You know the old saying, “There are two sides to every story.” Donald Trump repeated that last Tuesday. Regrettably, such clichéd adages lend themselves to ignoring horrible injustices.
Last weekend, white supremacists gathered in Charlottesville, Virginia to protest the city’s proposed removal of a statue of Confederate general Robert E. Lee. Some carried Nazi flags and wore Ku Klux Klan regalia. Counter-protestors rallied. Tempers grew hot. Violence ensued. One man drove a car into a crowd of counter-protestors and killed a 32-year-old woman.
Trump bemoaned the “egregious display of hatred, bigotry and violence on many sides—on many sides.” Is it bigotry to oppose the belief that non-white, non-Christians should be classified as second-rate citizens or sub-human? Charlottesville does not represent opposing but legitimate principles.
Not until Monday did Trump condemn white supremacy and hate groups by name—just as his American Manufacturing Council began to unravel in disgust. On Tuesday, he circled back and again defended the pro-statue protestors. “There are good people on both sides,” Trump said.
Two sides to every story? I once served as a juror on two criminal trials—a shooting and a stabbing—and a civil trial—a suit against a supermarket chain. These properly represented two sides to each story because jurors were mandated to decide the outcome based on facts. At no time did a judge suggest that any party deserved to be found guilty or innocent, or liable or not at fault, because of who or what they were.
In the criminal trials, the District Attorney’s office was required to make a case against the defendants’ actions, not their characters. In the civil case, the plaintiff’s attorney had to demonstrate wrongdoing by the company, not present an anti-corporate screed. The criminal trials led to convictions. The civil case was dismissed. The juries, after lengthy deliberation, based their decisions on the evidence. The characters and beliefs of all parties played no role in those decisions.
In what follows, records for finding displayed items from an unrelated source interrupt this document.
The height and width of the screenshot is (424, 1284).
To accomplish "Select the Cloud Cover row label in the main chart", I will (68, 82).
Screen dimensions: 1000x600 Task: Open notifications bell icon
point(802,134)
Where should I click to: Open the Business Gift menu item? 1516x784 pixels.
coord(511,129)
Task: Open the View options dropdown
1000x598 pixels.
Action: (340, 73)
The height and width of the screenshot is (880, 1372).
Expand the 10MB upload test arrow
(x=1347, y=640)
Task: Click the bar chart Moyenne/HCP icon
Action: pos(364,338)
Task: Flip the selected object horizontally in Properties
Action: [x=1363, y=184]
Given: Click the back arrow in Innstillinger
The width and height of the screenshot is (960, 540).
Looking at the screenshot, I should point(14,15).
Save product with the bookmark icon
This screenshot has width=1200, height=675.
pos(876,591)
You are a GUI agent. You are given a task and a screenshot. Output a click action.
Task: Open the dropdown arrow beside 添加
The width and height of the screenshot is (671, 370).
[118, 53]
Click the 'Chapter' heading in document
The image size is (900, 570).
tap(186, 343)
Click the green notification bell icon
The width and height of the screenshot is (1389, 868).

Donald Trump abhors facts. His statement about bigotry on both sides offered legitimacy to the grievances of neo-Nazis against Jews because Jews are, well, Jews. Likewise, he offered white supremacists of all stripes a measure of understanding. In doing so, he implied there must be a measure of truth behind their hatred of African Americans, East Asians, Latinos, South Asians—and Jews.
One could extend this kind of thinking to Hitler. Yes, he ordered the killing of six million Jews and millions of others. But he must have had his reasons. Should we thus tolerate statues of Hitler? By Trump’s logic later in the week, yes. After all, Hitler was a historical figure.
For centuries, American whites enslaved blacks. Weren’t slave owners simply capitalists promoting, like any good conservative, the South’s agricultural economy? Therefore, shouldn’t we maintain statues of Lee, Stonewall Jackson and Jefferson Davis as icons of a bygone, if misguided, culture? Trump also says yes to that.
Each week, I evaluate topics about which to write. With disturbing frequency, Donald Trump preempts them. I could ignore him. But how in good conscience can anyone overlook the moral chaos continually fomented by the White House? If Mr. Trump truly wishes to drain the swamp in Washington, he can resign and go back to flushing gold-plated toilets in Trump Tower.